It’s about this time every year that I get a plaintive plea from my parents, who would like nothing more for Christmas than for me to convert some form of old media into a new and more usable format. As a kid I remember taping records for my mom so she’d have music to listen to in the car. More recently I converted slides from my dad’s days in the Peace Corps into image files that I loaded on to a digital photo frame. This year I’m tackling some of the VHS home movies in the parental archive in the hopes that I can make a dent in the job of turning their videotape library into something watchable on TVs, PCs, and iPods.

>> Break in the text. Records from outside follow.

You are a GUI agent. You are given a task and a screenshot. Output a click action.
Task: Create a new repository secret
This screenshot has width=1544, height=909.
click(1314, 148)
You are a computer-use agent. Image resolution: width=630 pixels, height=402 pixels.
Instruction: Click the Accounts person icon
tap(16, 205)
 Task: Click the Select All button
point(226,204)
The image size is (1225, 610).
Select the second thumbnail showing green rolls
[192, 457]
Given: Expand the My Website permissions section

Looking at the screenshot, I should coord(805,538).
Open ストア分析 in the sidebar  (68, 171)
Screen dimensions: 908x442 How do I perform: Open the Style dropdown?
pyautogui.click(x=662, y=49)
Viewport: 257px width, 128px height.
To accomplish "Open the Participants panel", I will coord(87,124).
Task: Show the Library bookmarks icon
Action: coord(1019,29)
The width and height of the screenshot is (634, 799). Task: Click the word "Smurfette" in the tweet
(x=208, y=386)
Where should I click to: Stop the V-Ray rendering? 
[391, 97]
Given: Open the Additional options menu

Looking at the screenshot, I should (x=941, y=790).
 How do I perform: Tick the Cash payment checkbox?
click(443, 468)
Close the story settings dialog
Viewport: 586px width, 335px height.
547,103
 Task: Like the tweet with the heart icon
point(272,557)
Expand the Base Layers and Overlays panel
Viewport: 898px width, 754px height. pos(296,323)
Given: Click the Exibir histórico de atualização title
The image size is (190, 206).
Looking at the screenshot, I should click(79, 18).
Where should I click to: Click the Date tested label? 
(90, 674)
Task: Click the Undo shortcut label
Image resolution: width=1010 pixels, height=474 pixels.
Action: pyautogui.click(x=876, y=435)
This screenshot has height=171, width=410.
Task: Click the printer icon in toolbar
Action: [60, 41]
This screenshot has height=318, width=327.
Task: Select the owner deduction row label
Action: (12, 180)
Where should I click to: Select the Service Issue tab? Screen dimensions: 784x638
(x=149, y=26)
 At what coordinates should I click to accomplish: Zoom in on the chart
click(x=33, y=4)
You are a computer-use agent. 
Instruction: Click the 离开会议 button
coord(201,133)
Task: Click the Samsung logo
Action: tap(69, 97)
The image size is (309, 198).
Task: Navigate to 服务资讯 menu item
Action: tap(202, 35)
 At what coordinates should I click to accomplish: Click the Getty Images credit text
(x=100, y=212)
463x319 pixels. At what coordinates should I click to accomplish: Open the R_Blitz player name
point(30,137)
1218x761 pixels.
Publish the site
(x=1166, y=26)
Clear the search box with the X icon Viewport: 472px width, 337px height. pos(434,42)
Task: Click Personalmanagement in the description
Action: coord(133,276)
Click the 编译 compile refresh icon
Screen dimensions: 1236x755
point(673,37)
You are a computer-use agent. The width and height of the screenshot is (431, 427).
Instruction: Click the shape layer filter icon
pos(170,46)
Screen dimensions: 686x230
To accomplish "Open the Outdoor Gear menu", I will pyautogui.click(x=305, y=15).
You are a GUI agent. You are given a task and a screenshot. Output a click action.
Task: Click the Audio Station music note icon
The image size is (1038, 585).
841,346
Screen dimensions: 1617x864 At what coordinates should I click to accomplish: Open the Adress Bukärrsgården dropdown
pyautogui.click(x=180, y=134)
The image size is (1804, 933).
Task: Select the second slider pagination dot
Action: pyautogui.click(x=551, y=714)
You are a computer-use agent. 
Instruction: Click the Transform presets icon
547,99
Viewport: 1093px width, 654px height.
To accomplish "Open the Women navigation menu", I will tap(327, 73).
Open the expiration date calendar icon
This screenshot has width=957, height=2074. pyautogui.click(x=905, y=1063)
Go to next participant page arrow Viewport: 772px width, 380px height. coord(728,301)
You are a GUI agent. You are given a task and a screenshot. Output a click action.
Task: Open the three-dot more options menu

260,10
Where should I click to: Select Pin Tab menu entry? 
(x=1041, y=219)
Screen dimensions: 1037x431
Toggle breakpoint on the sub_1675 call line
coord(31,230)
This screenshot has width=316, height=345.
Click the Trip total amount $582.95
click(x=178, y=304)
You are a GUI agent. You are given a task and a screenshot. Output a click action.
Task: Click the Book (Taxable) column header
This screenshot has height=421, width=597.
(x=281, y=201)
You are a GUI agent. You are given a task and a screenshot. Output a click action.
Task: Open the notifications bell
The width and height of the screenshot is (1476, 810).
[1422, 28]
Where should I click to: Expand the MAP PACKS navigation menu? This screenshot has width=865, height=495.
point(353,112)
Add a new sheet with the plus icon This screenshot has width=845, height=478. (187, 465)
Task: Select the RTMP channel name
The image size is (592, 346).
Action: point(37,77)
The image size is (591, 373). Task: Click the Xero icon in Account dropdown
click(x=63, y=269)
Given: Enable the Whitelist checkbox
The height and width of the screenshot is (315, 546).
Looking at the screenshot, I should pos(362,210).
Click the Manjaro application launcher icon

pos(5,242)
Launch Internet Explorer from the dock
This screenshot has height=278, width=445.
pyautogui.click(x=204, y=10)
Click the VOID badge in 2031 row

On impulse I picked up a VuPoint ST100B Digital Video Converter on sale for $30 in a JustDeals offer earlier this week. (It’s $53.14 at Amazon now.) We have an old analog-to-digital converter, but it’s hardware we haven’t touched in years, and it’s been known to be finicky in the past. The VuPoint comes with some warning. It doesn’t play nice with Macs, and it only converts files into .asf format suitable for Windows Media Player. However, I figure I can download something off the net to transcode .asf files to .mp4 – something like the open-source HandBrake software we’ve used for Roku playback in our house. Once I’ve got a batch of .mp4 files, it’ll be a cinch to burn a DVD, transfer the lot to a USB stick, or steal my mother’s iPod Touch and upload the files there. Voila, old-media-to-new-media dilemma solved.
Perhaps I’m being over-optimistic about the conversion process with the VuPoint box. Anyone out there found a simpler, faster route to playable home movies? If this doesn’t work, I’ll be looking for suggestions.